British Waterways and the trust made a joint submission to the fund for grants to complete the restoration of the canal. The partnership were originally the patrons for the submission, but as the newly-formed Heritage Lottery Fund waded through the mass of applications for funding, they decided that they would only give money to the owners of assets, and so dealt with British Waterways, as owners of the canal, and the Kennet and Avon Canal Trust, as owners of Crofton Pumping Station. The bid was for £21,568,000, with the promise of £3,202,000 in match funding, partly consisting of materials and labour. The application identified 49 major contracts, and 885 minor tasks which needed to be funded. A document over 2 in thick was submitted on 3 October 1995, and was used by the Heritage Lottery Fund as a template for subsequent bids. The grant was announced on 31 October 1996. During the process, the local authorities had reached agreement on a more equitable distribution of who supplied the funds, and how their contributions would taper off as the canal became self-supporting. The match funding had risen to £7,421,000, as there was no allowance for inflation over the 6 years of the project's timescale. Legal delays meant that it would take until late 1997 for funds to begin flowing.

One requirement of the Heritage Lottery Fund was that at the end of the project, British Waterways would update the status of the waterway to "cruiseway." British Waterways were unable to agree to this, as the "remainder" designation had been defined by an act of Parliament, and so another act would be required to undo it. An agreement was eventually reached that they would "use their best endeavours" to seek reclassification of the canal.

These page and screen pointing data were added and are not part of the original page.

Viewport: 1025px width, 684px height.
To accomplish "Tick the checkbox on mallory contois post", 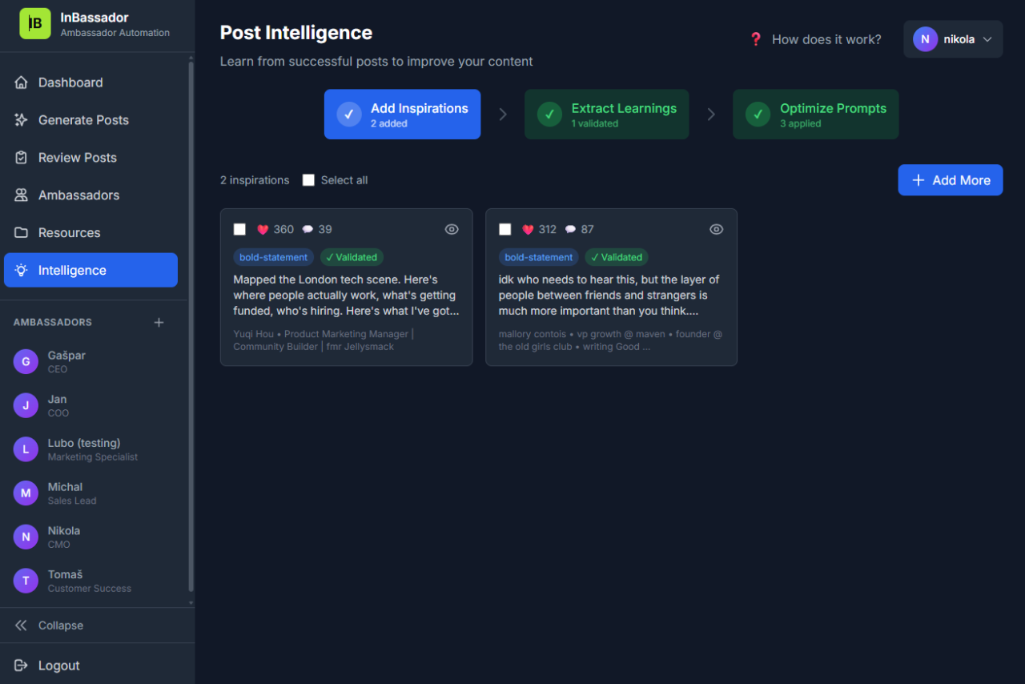I will [x=504, y=230].

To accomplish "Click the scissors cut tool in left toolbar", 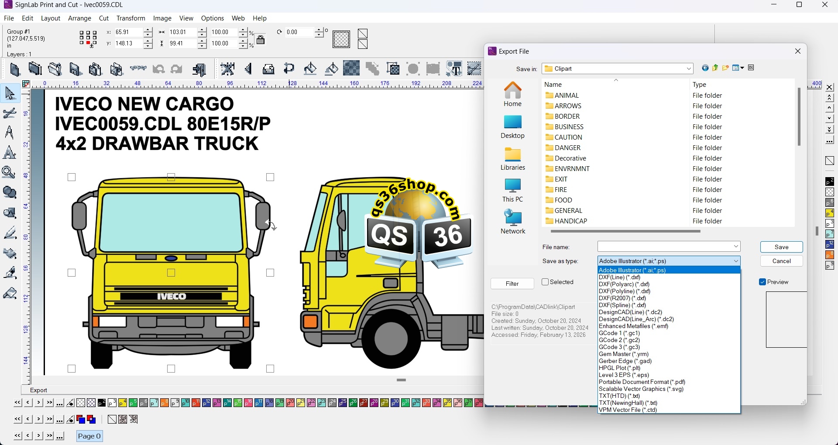I will pos(10,114).
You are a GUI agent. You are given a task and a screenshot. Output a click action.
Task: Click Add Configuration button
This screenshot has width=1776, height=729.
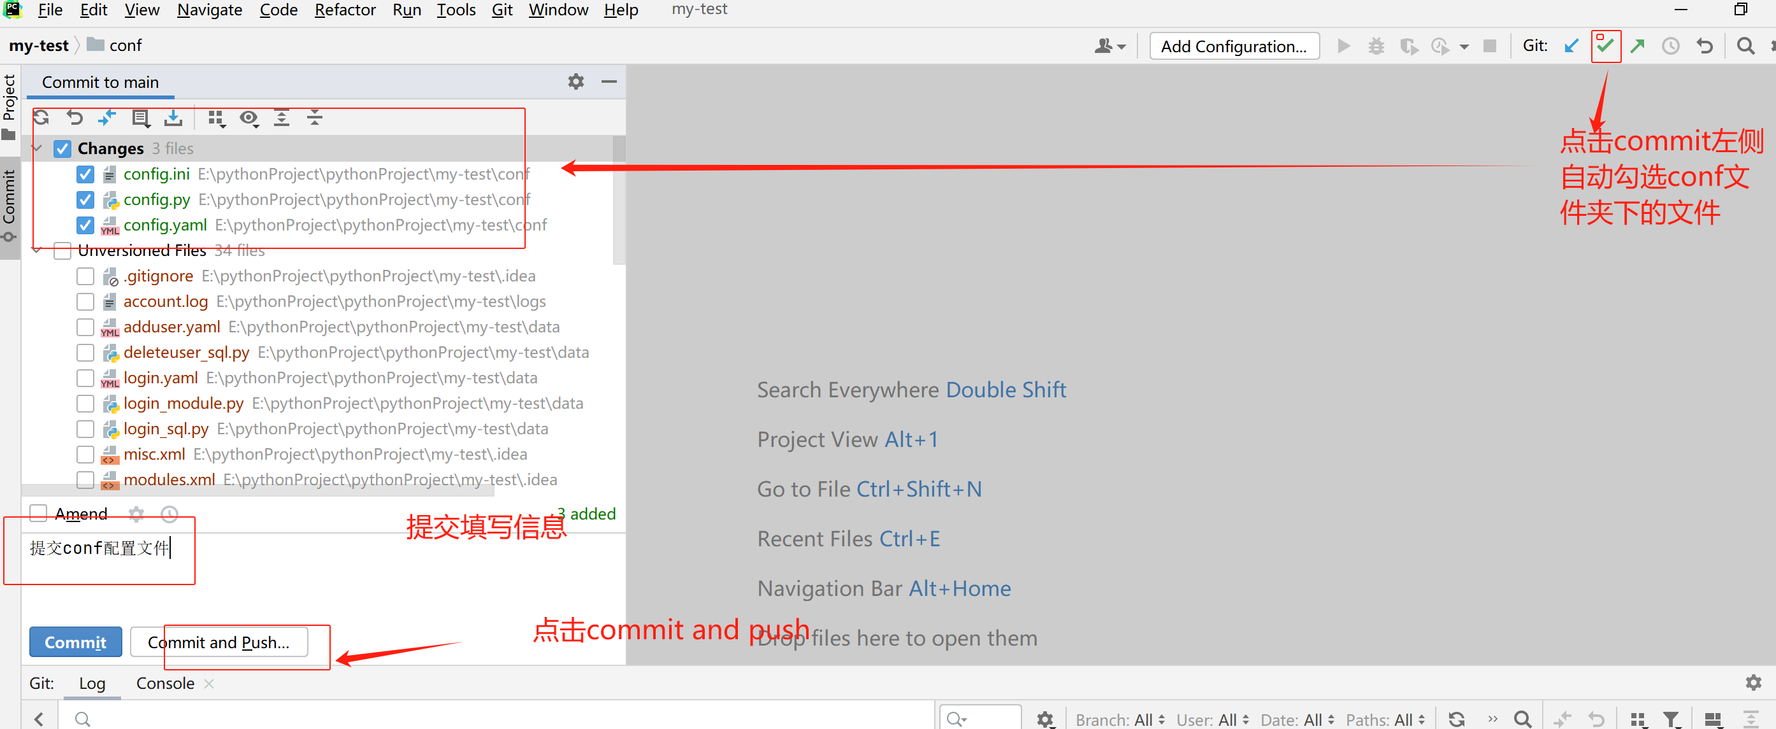(1233, 46)
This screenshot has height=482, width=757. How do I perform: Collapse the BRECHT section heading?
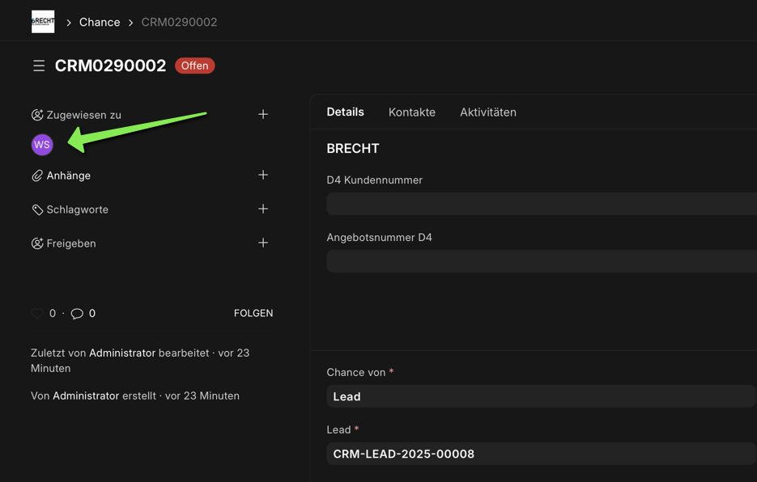point(353,149)
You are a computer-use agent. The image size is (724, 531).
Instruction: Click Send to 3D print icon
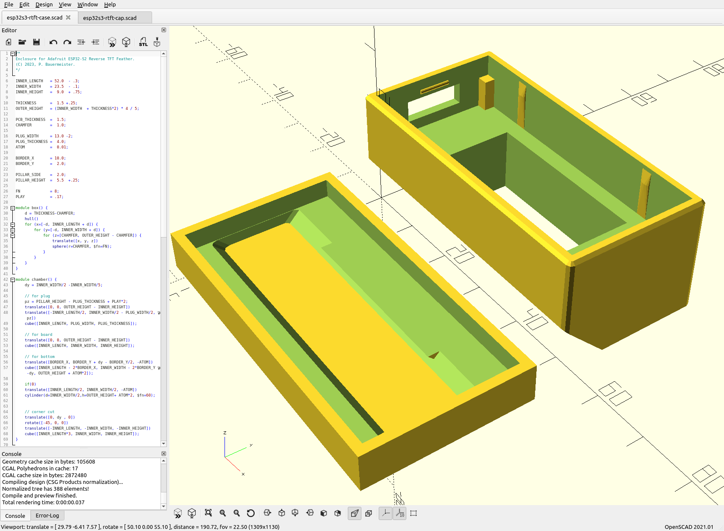point(157,42)
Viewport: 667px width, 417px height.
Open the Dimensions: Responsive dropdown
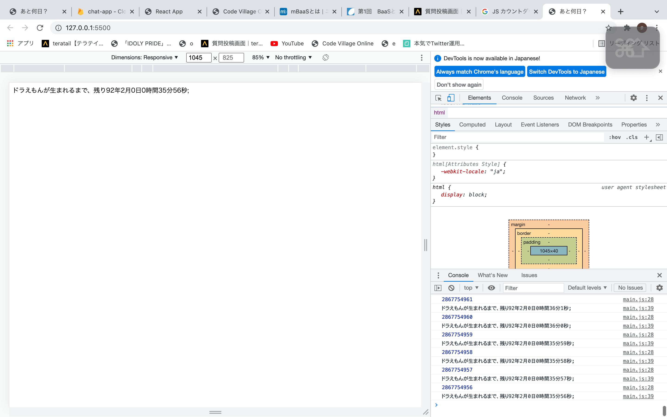click(144, 57)
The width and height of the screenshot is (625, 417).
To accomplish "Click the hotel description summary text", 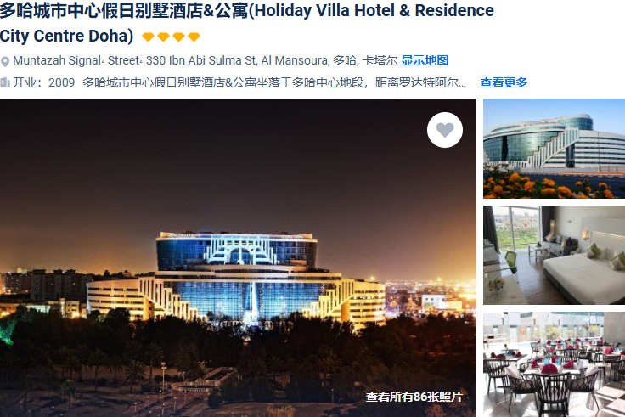I will pyautogui.click(x=274, y=82).
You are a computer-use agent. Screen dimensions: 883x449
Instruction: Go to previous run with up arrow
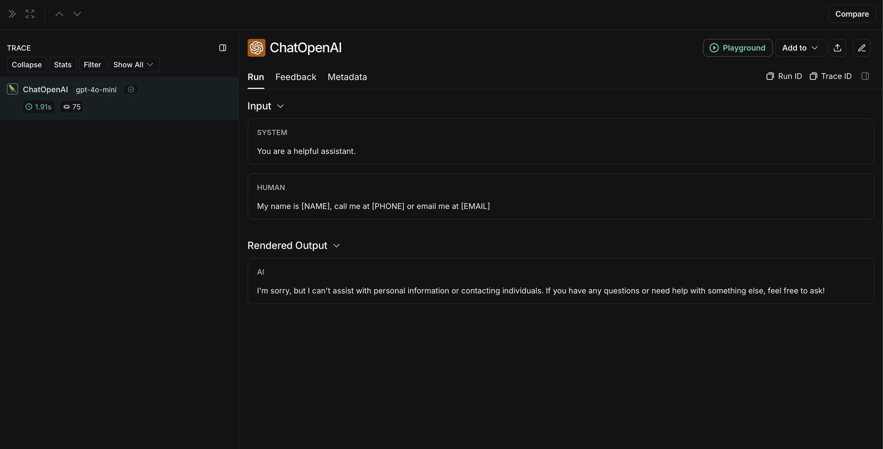59,14
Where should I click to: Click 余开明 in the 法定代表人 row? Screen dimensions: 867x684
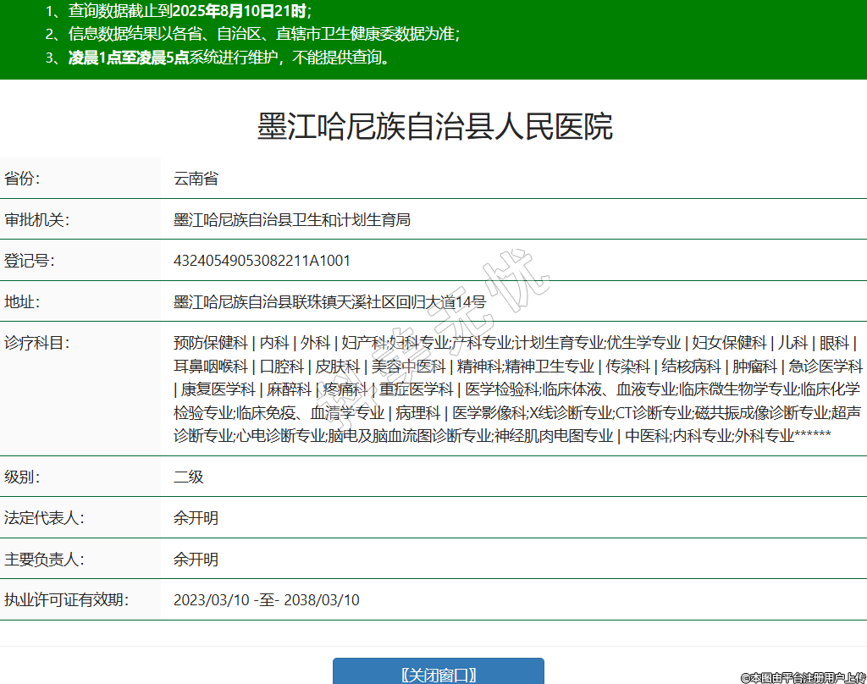click(x=196, y=518)
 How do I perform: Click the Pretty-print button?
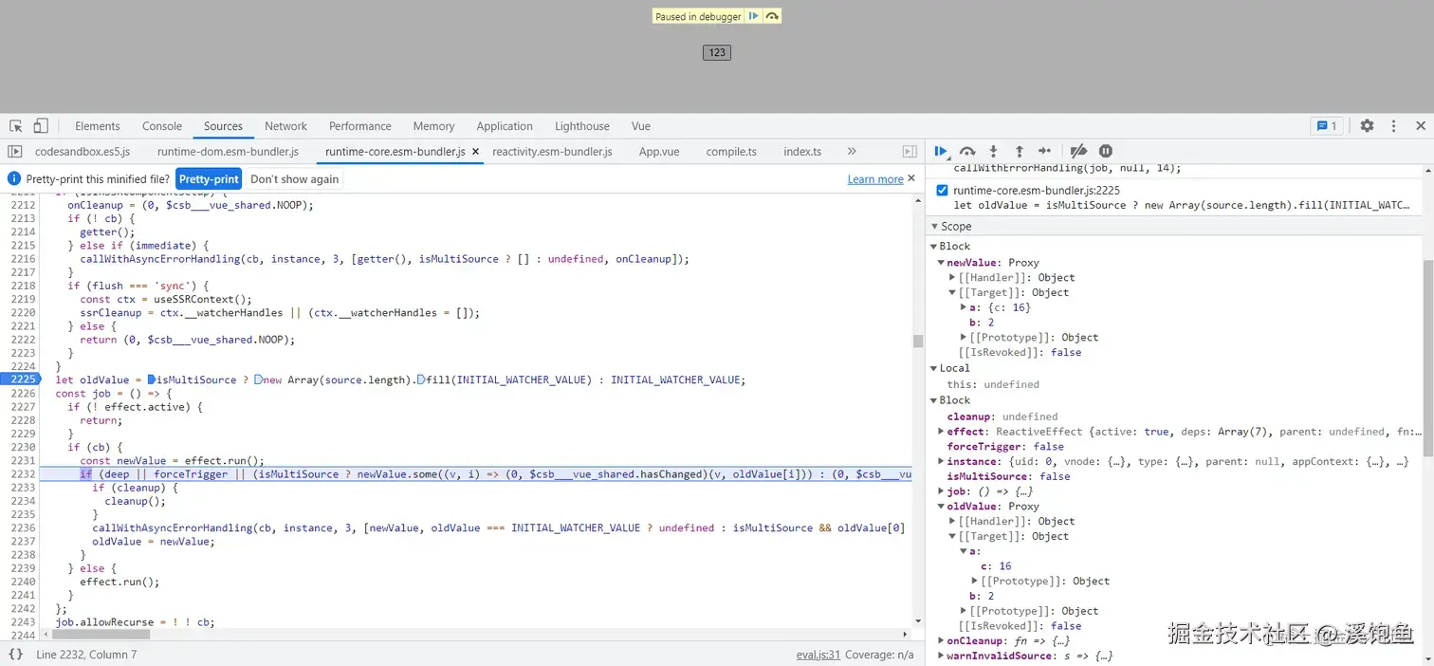(209, 179)
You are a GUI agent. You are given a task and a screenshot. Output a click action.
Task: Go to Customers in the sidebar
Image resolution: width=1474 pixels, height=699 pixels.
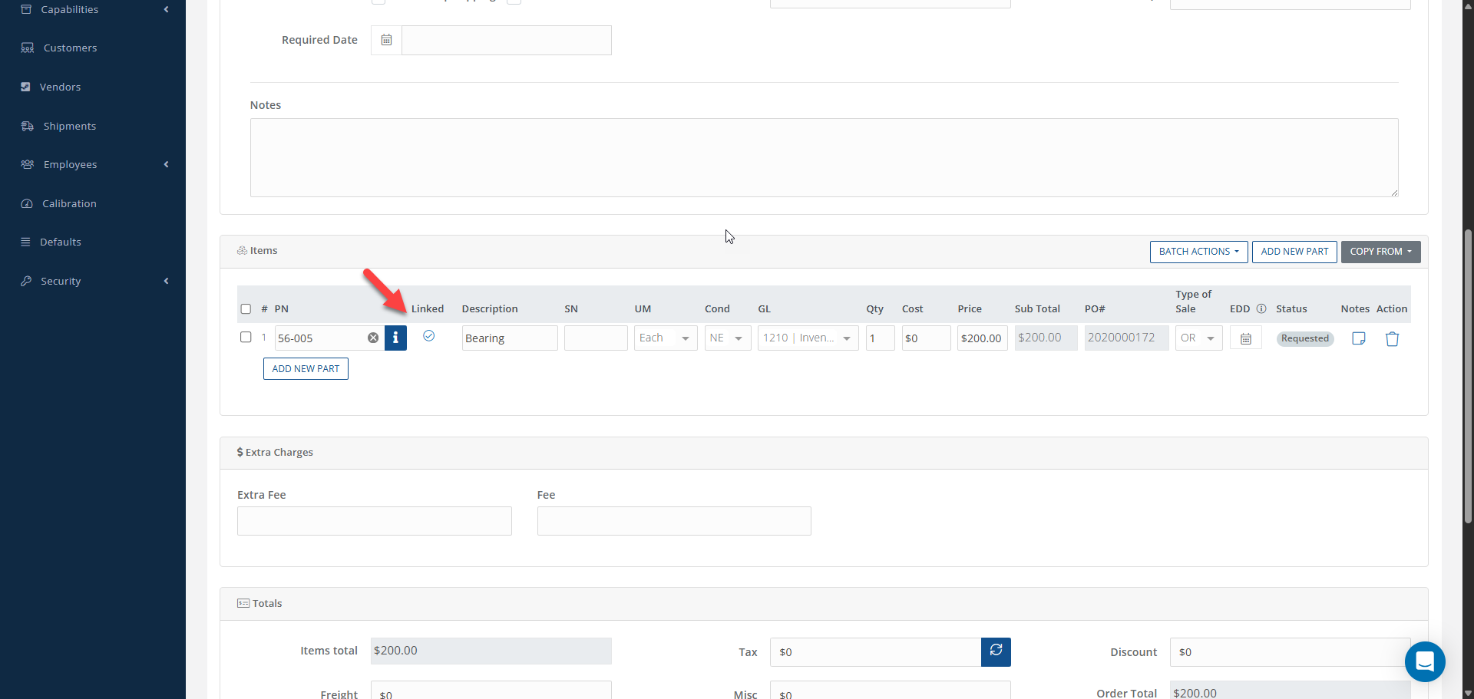(70, 48)
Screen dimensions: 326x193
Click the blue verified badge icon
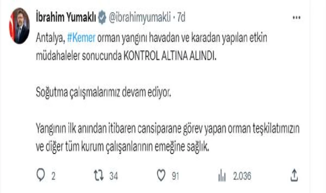[102, 17]
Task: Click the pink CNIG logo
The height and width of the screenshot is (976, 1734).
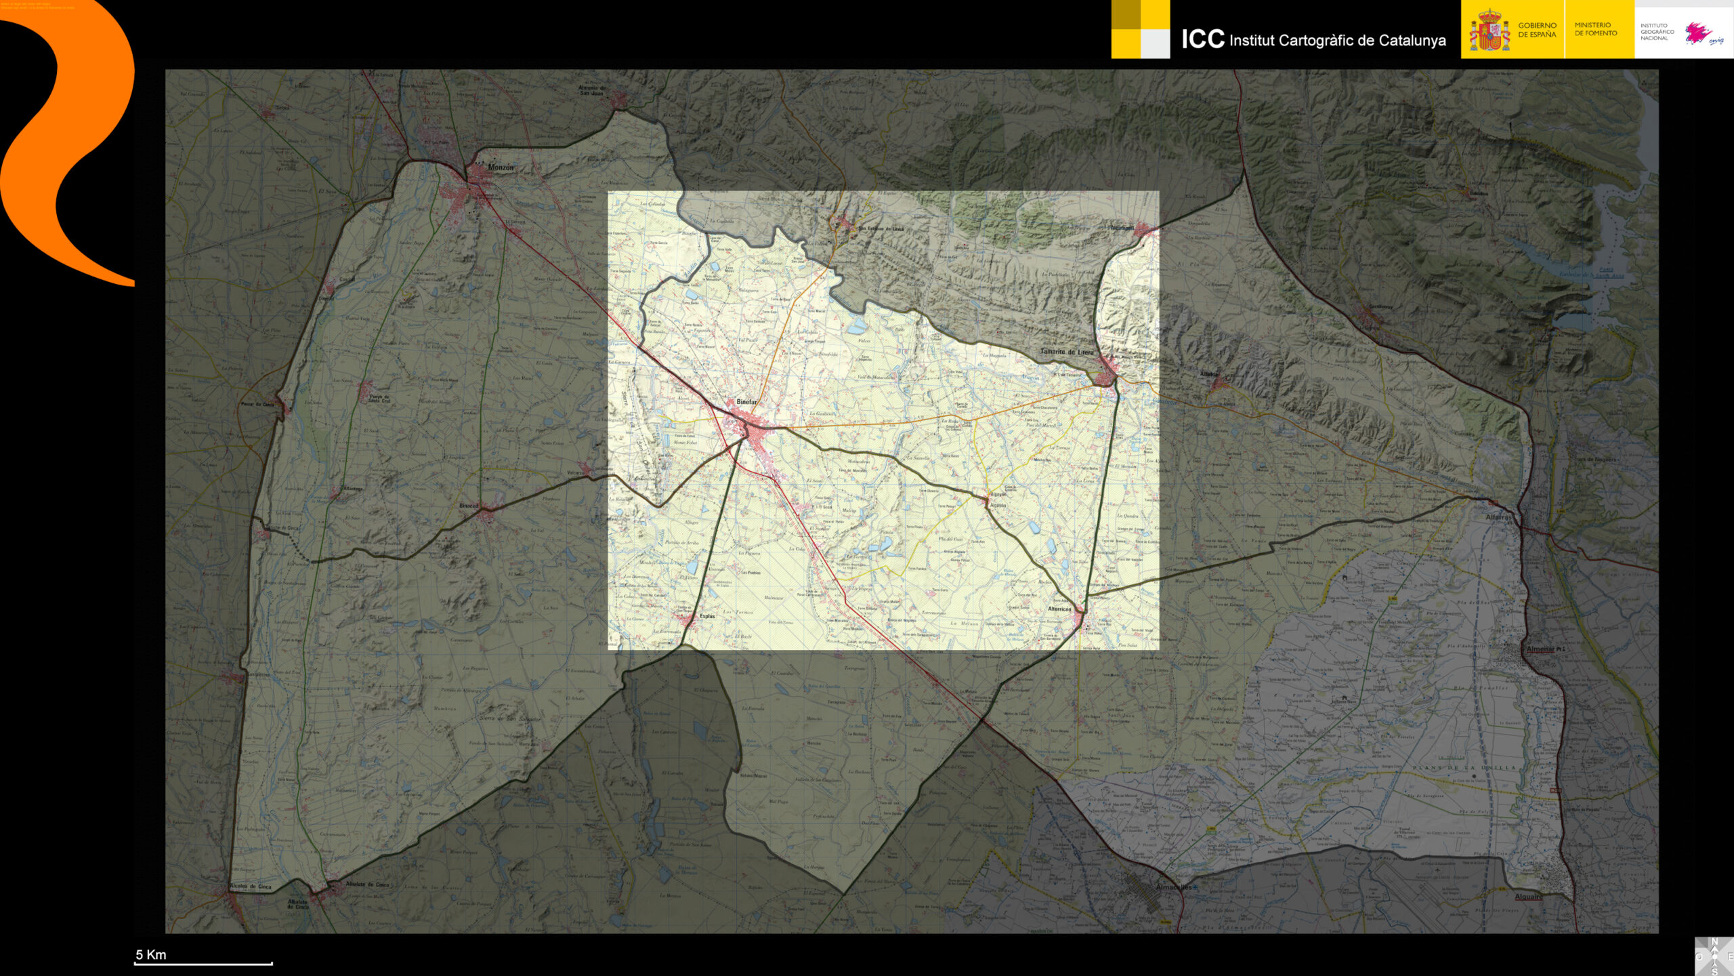Action: tap(1701, 33)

In 2013, the trust was presented with the Queen's Award for Voluntary Service.

== Operations ==
The trust operates the Kennet and Avon Canal Museum in a canalside building at Devizes Wharf. The building was constructed around 1810, and volunteers from the trust restored it in the late 1970s. By the 2020s it was in need of significant investment, but the trust was unable to attract outside funding because of the leasing arrangements. This was resolved in early 2026, when Wiltshire Council granted a 125-year lease at a peppercorn rent. The trust could then apply for grants as a secure long-term occupier.